Carlotta Scozzari per “la Repubblica”
Sull'economia europea soffiano, sempre più forti, venti di recessione. Gli ultimi indizi sono arrivati ieri mattina dagli indicatori Pmi (purchasing managers' index) che, a partire dalle interviste ai responsabili degli acquisti delle aziende, restituiscono il clima di fiducia e le previsioni economiche del mondo dell'industria.
A luglio, il dato preliminare sul Pmi "composito" della produzione nell'area euro, elaborato da S&P Global, non soltanto ha toccato i minimi dei 17 mesi, portandosi a 49,4 punti da 52 di giugno, ma è sceso sotto 50, la soglia spartiacque tra economia in crescita e in arretramento. Sempre più lontano da 50 punti, poi, il Pmi della produzione manifatturiera, piombato a 46,1, minimo da maggio del 2020.
La fotografia scattata dagli indicatori Pmi, evidenzia S&P Global, rispecchia «una contrazione dell'economia dell'Eurozona, con produzione e nuovi ordini entrambi in calo per la prima volta dalle chiusure anti Covid-19 di inizio 2021. La flessione accelerata del manifatturiero si è accompagnata a uno stallo dei servizi, poiché l'aumento del costo della vita ha continuato a erodere la benefica spinta della domanda repressa durante il periodo pandemico».
Il quadro, già sconfortante, è aggravato «dalle preoccupazioni sull'energia, gli approvvigionamenti e l'inflazione, che spingono al ribasso le aspettative, causando inoltre una consistente riduzione degli acquisti e una marcia indietro sulle assunzioni ». Anche in Italia, rileva il monitoraggio di Bankitalia, Anpal e ministero del Lavoro, la creazione di nuovi posti sta rallentando: nei primi sei mesi del 2022 sono stati 230 mila, un dato positivo, ma in flessione nei mesi di maggio e giugno.
Per l'economista di S&P Global, Chris Williamson, «la più grande preoccupazione è il settore manifatturiero, dove i produttori segnalano che le vendite inferiori a quelle previste hanno causato un accumulo senza precedenti di merci invendute ». «La combinazione di ingenti scorte e ordini in calo è sinonimo di guai in vista», predice l'economista di Unicredit, Tullia Bucco.
Anche il consueto sondaggio trimestrale della Bce, condotto tra 56 esperti, restituisce un quadro critico per il 2022, con stime di crescita del Pil reale dell'area dell'euro in discesa al 2,8 dal 2,9% e un'inflazione in aumento dal 6 al 7,3 per cento.
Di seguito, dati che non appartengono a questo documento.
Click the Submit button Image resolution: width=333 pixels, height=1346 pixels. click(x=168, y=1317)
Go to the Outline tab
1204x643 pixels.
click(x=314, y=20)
Appena due giorni fa, la Banca centrale europea ha annunciato un rialzo dei tassi di interesse di 50 punti base, il doppio di quanto atteso dalla maggior parte degli economisti.
La mossa si spiega con l'obiettivo di ridurre un'inflazione galoppante, seguendo quella che da sempre è la stella polare di Francoforte, ma presenta la controindicazione di proiettare ulteriori ombre sull'andamento dell'economia.
Di più: la presidente Christine Lagarde, nel motivare la decisione "forte" sui tassi, ha menzionato anche la debolezza dell'euro nei confronti del dollaro (il cambio di recente è addirittura sceso sotto la parità, sui minimi da venti anni). Una novità assoluta che conferma che le Banche centrali sono entrate in una nuova era che gli esperti definiscono "di guerra inversa delle valute". In altri termini, a una moneta debole, che stimola l'economia tramite le esportazioni, si preferisce una valuta forte, al fine di domare l'inflazione attraverso il canale delle importazioni.